• _Extrait à lire_
====
Je crois que ça passe d’abord par le fait d’accepter une forme de frustration. Quand tu écoutes un artiste ou que tu vois un concert, c’est facile de se dire : “J’aimerais tellement sonner comme ça.” Mais au final, il faut apprendre à ne pas se comparer et à creuser ce qui te ressemble vraiment.

Parfois, tu penses avoir trouvé la bonne direction, et puis tu changes d’avis quelques semaines plus tard. C’est normal. Pour garder une cohérence, c’est important de s’entourer de gens de confiance, capables de te donner un vrai retour, même quand c’est pas agréable à entendre.

Et surtout, il faut accepter de ne pas tout contrôler. Quand t’as la tête dans ton projet, c’est presque impossible d’être totalement objectif. Parfois, laisser les choses respirer, ça permet d’avancer beaucoup plus naturellement.

Si tu pouvais choisir n’importe quel artiste avec lequel travailler, ce serait qui ?
Le premier nom qui me vient, c’est Victor Solf. J’aime beaucoup ce qu’il fait depuis la fin de Her. Il a une voix qui me touche beaucoup, très sincère. Et j’aime aussi le fait qu’il se soit mis à chanter en français — je trouve que ça lui va super bien. Comme j’ai commencé à chanter en français moi aussi avec ce projet, je me dis que ce serait vraiment génial de faire quelque chose ensemble.

Qu’est-ce que tu peux nous dire de ton album qui sort l’année prochaine ?
====
• _Données_
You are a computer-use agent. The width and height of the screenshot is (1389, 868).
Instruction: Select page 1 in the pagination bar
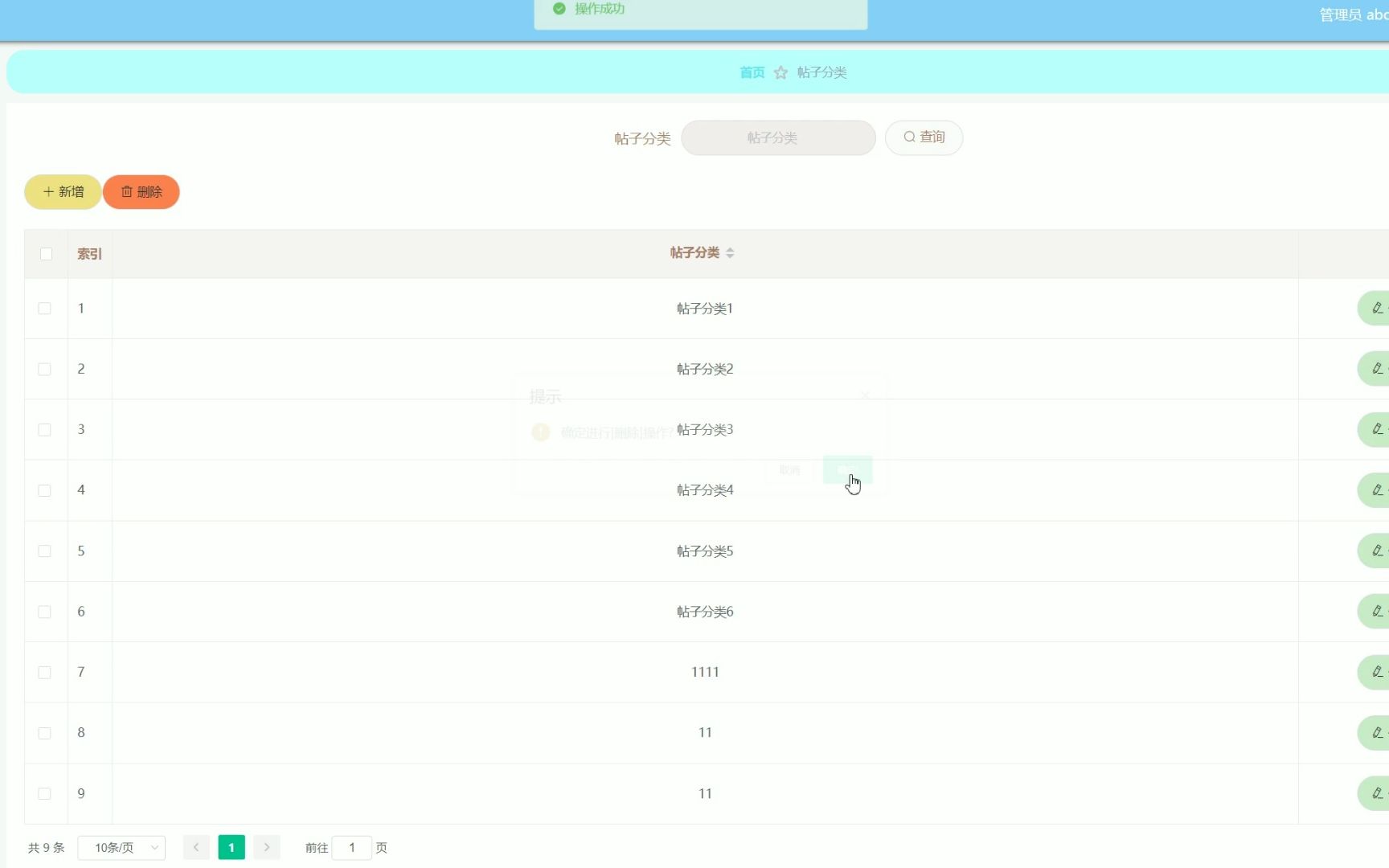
====
• _Consignes_
a - D'après l'entretien, de qui faut-il s'entourer pour garder une cohérence ?
b - Écrivez la suite de l'entretien sur la musique, en reprenant juste après sa dernière ligne.
Les données n'ont aucun lien avec l'entretien.

• _Réponses_
a - De gens de confiance, capables de donner un vrai retour, même quand ce n'est pas agréable à entendre.

b -
C’est un album très personnel. Tous les morceaux parlent de moi, de mon passé, de ma famille, de mon arrivée en France… Chaque titre raconte une partie de mon histoire. Je dirais qu’il est riche, sincère, et — j’espère — un peu poétique. Les premiers retours que j’ai eus sont très positifs, donc ça me rassure !

C’est un projet assez particulier, parce que je l’ai entièrement enregistré chez moi, par choix. Par exemple, pour les percussions, c’est juste moi qui tape sur mes casseroles ou sur mon piano. Je le vois un peu comme un accouchement : ça a été éprouvant, mais je suis vraiment fier du résultat.

Quelle est la chanson qui représente le mieux l’album selon toi ?
Je dirais Passage des fleurs. C’est une chanson que j’adresse à mon grand-père. Il parle pas français, je parle pas turc, mais on est très proches. Le morceau parle de ça : du lien qu’on peut avoir avec quelqu’un, même sans se comprendre par les mots.

Le titre vient d’un quartier d’Istanbul où il traînait quand il était jeune. C’est un clin d’œil à lui, et à cette part de mon histoire familiale.

Est-ce que tu as un coup de cœur musical à partager ?
En ce moment j’écoute beaucoup Little Simz, je la trouve trop forte même si ça n’a rien à voir avec ce que je fais ! 

Un mot de la fin ?
Allez écouter Mer d’hiver, c’est mon premier single en français ! Il y aura une série de singles et de clips qui sortiront en 2026, j’ai vraiment hâte de partager tout ça. Et je serai en tournée — je passe notamment au Hasard Ludique le 14 octobre. Venez !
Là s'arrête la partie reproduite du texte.